As far as acting distant when someone comes onto you when you're actually interested so_familiar, that's something I have experience with. The best advice I've been given is to assure yourself that nothing bad will come of you accepting the advance. If they're coming after you they want you and you will not get rejected. If all else fails, pretend you're someone else, fake it until you make it. If you're anything like me it's the first step that's tough to get past. Once you're over that first step you will get comfortable and will start to act more naturally. Personally, I've been where you are and if I'd known what a jerk I gave my virginity to, I would have done it a lot sooner with some other jerk because it really just doesn't matter. I thought it was really important but it just isn't.


----------



## Drella (Dec 4, 2004)

BCdude said:


> > No. Lack of experience is hardly a turnoff from a guy's perspective. If it's anything, in fact, it's probably a plus.
> 
> 
> I would have to disagree. Lack of experience can be a turnoff, at least for guys who want either a one night, or a short term fling. That being said, if I ever came across a girl who was inexperienced in intimacy (including kissing) and I really cared about her, I would be more than willing to teach her.

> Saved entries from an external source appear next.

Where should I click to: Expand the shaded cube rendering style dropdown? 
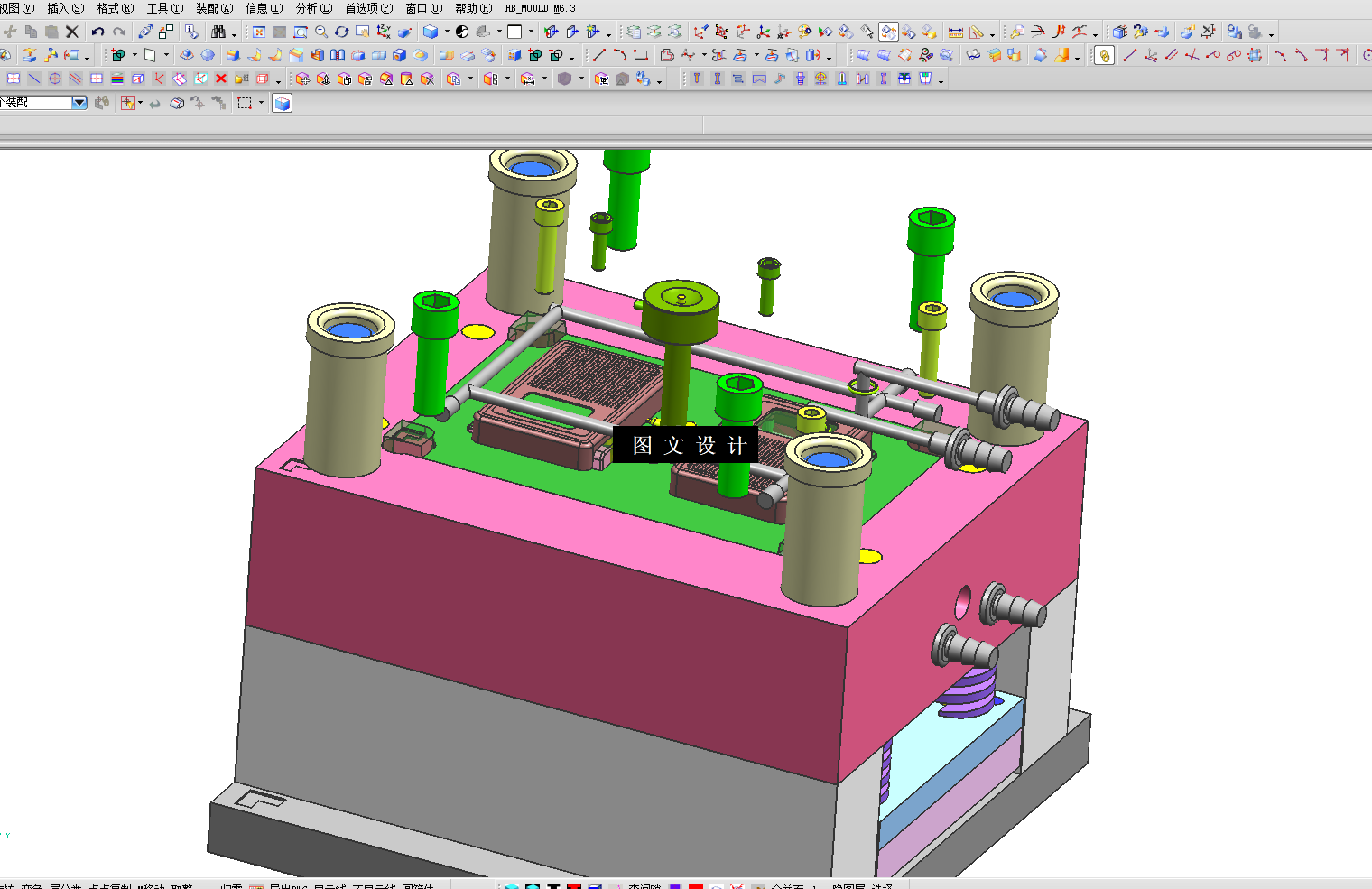[447, 32]
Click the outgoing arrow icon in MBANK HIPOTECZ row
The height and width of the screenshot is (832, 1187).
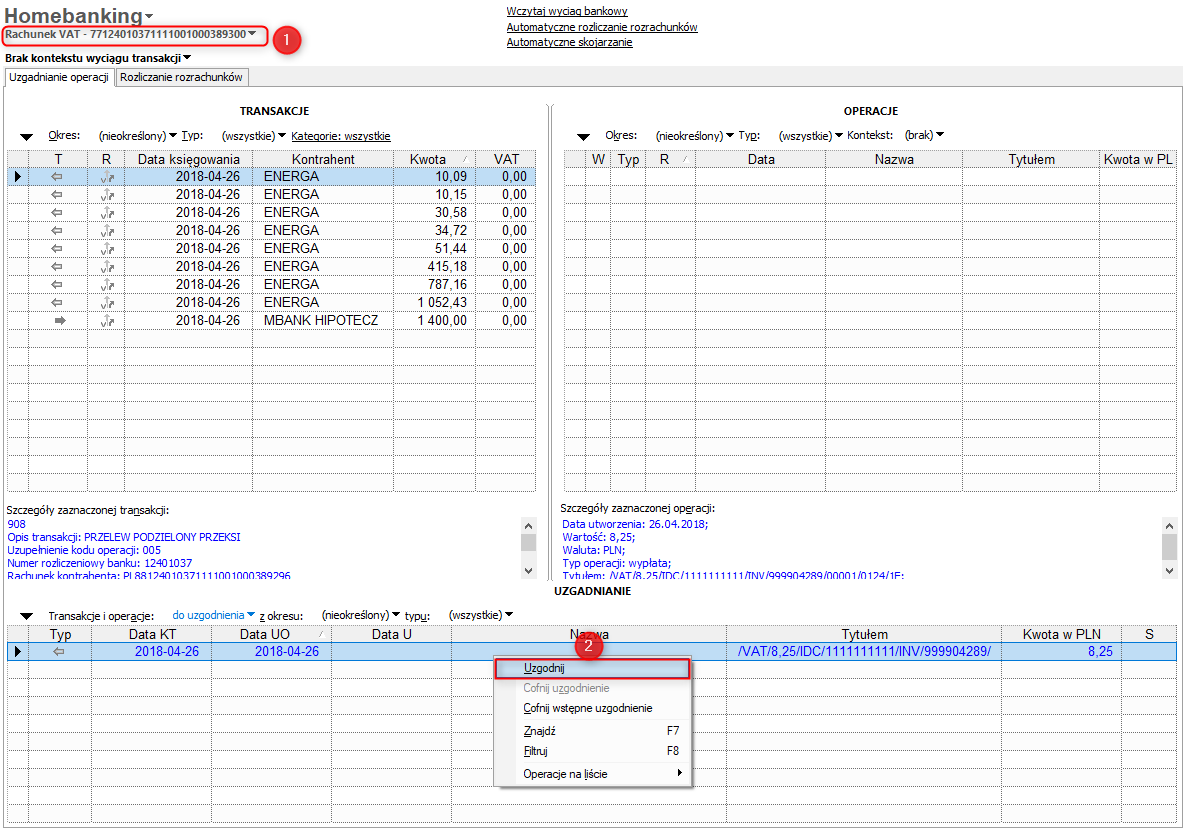tap(58, 321)
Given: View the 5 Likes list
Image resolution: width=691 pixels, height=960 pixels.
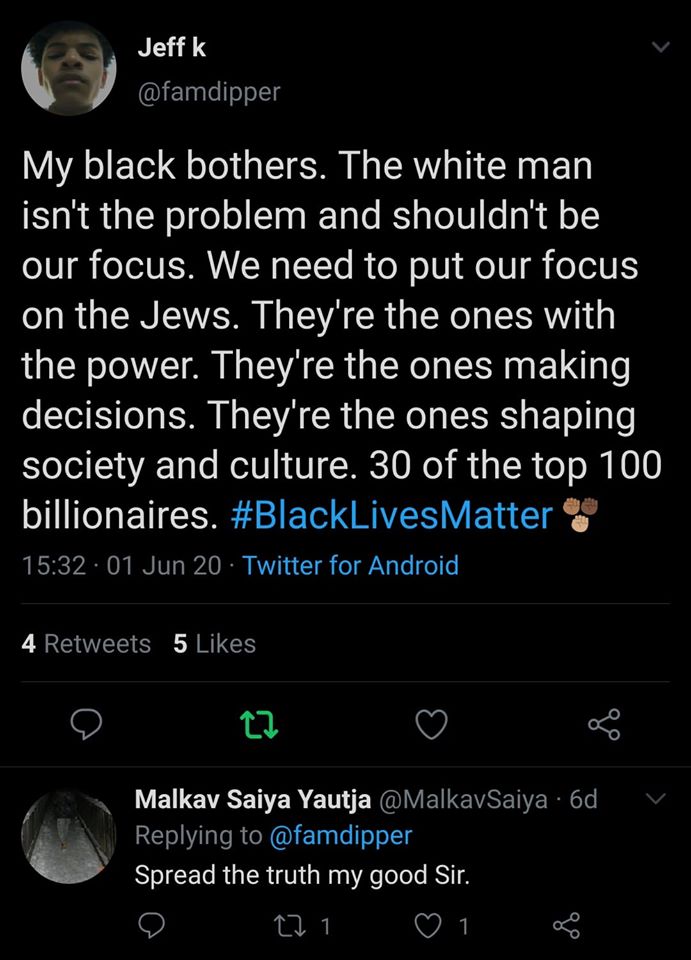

I think that a lot of men find inexperience a turn-off. If they find a woman who has never dated or kissed, wouldn't they think something is wrong with her? That's what I've always thought, which is why anytime someone actually shows any interest at all (which hasn't happened in a long, long... long time), I have to turn them down. I feel like I'll be embarrassed and rejected.


----------



## pixiedust (Aug 11, 2005)

Drella's_Rock_Follies said:


> I think that a lot of men find inexperience a turn-off. If they find a woman who has never dated or kissed, wouldn't they think something is wrong with her? That's what I've always thought, which is why anytime someone actually shows any interest at all (which hasn't happened in a long, long... long time), I have to turn them down. I feel like I'll be embarrassed and rejected.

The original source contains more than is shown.